T.S. Eliot, poet and literary critic, confesses: “My writings, in prose and verse, may or may not have surprised other people; but I know that they always, on first sight, surprise myself. I have often found that my most interesting or original ideas, when put into words and marshalled in final order, were ideas which I had not been aware of holding.” “A writer doesn’t know what his intentions are until he’s done writing,” says poet, Robert Penn Warren; more, even when the writing is done, poets “are apt to discover that what they decide to express is not everything their poems say,” adds Anne Stevenson, the poet.
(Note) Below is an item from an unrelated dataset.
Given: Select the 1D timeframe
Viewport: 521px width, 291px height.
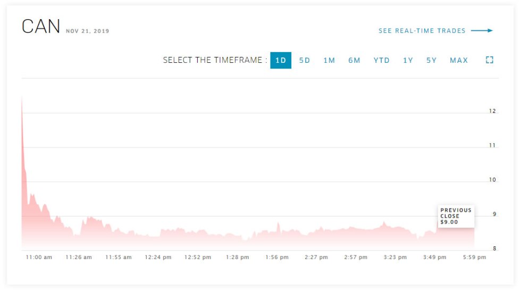Looking at the screenshot, I should click(x=281, y=61).
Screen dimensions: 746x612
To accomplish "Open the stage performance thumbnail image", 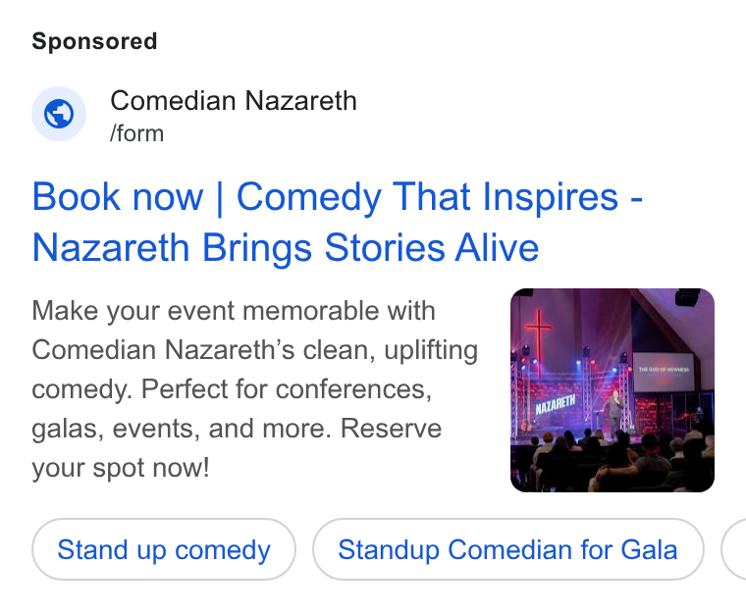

“How can I know what I think till I see what I say?” asks a character of novelist, E.M. Forster. “Therefore, till my work is finished, I never know exactly what result I shall reach, or if I shall arrive at any,” write Alex de Tocqueville to John Stuart Mill.
“I do not know what I think until I have tried to write it,” adds political scientist Aaron Wildavsky. “I’m not sure I ever actually think without a pencil in my hand. Certainly I never wind up where I thought I would,” confesses Stacy Schiff, the biographer.
“You never know what you’re filming until later,” remarks a narrator in Chris Marker’s 1977 film Le Fond de l’Air est Rouge. “You start a painting and it becomes something altogether different. It’s strange how little the artist’s will matters,” adds Picasso (and any number of other artists). In like fashion, “one important reason for making drawings, I imagine, is not to draw a likeness of what one sees, but to find out what it is you see,” writes poet and art critic, James Schuyler.
Harrison Birtwistle describes his process of composing a piece of music: “I know what it is before I’ve even written it, but in other ways I don’t know at all. As I unravel it, it never turns out to be what you think it’s going to be”. “You write to find out what you believe, or what you can afford to believe,” according to psychoanalyst Adam Phillips. J.M. Coetzee, the Nobel novelist, manages to make all this sound commonplace: “Truth is something that comes in the process of writing, or comes from the process of writing”.
The above quotes–among the very many available–are intended to reinforce the theme that surprise is never immaterial for the artist, and it is the materiality of such surprise that I also take to be central to any progressive politics ahead.